The conditions currently set out in CUSMA regarding this industry will cause serious harm to thousands of Quebec workers and Quebec's economy. Since I am our party's environment critic, I would be remiss if I failed to mention the absolutely essential manufacturing process used by the aluminum plants in the Saguenay—Lac-Saint-Jean region.
Alcoa and Rio Tinto chose the Arvida aluminum plant to establish a research and development centre called Elysis, valued at over $550 million. Together, they will develop all of the technology needed to eliminate greenhouse gas emissions in the production of aluminum and produce pure oxygen. Does the Prime Minister remember when that project was unveiled? He was at the project launch in 2018.
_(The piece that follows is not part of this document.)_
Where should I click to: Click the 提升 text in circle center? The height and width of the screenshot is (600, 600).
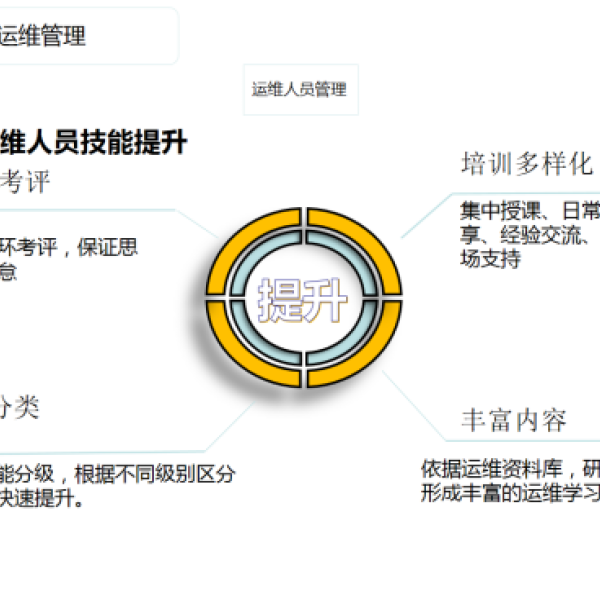[x=302, y=300]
The aluminum industry is not only changing and developing its potential with a clean, renewable and nationally-owned source of energy, but it is also producing aluminum using a zero-emission technology developed in Quebec. How many inconsistencies must we point out before the government does the right thing?
Since I am running out of time, I will not talk about the importance of concrete action to reduce GHG emissions. The aluminum industry is on the right track, and I encourage members of the House to review this issue and be honest with their caucuses about what I am saying.
Let me be clear: The Bloc Québécois is not against free trade. Nevertheless, we believe that, in any trade or other relationship, the parties must communicate, be open, negotiate and make compromises. It would be disingenuous to argue that Quebec's economy was not ignored in the CUSMA negotiations. I gave two examples of that. Members of the House of Commons who claim it was not ignored are, in my opinion, acting in bad faith or are misinformed on the agreement.
We will not ignore what industry representatives are telling us. They came to Parliament Hill last week. During the election period, Quebeckers voted for a voice that would raise their concerns here, in this chamber. That is exactly what we are doing and that is exactly what we will continue to do.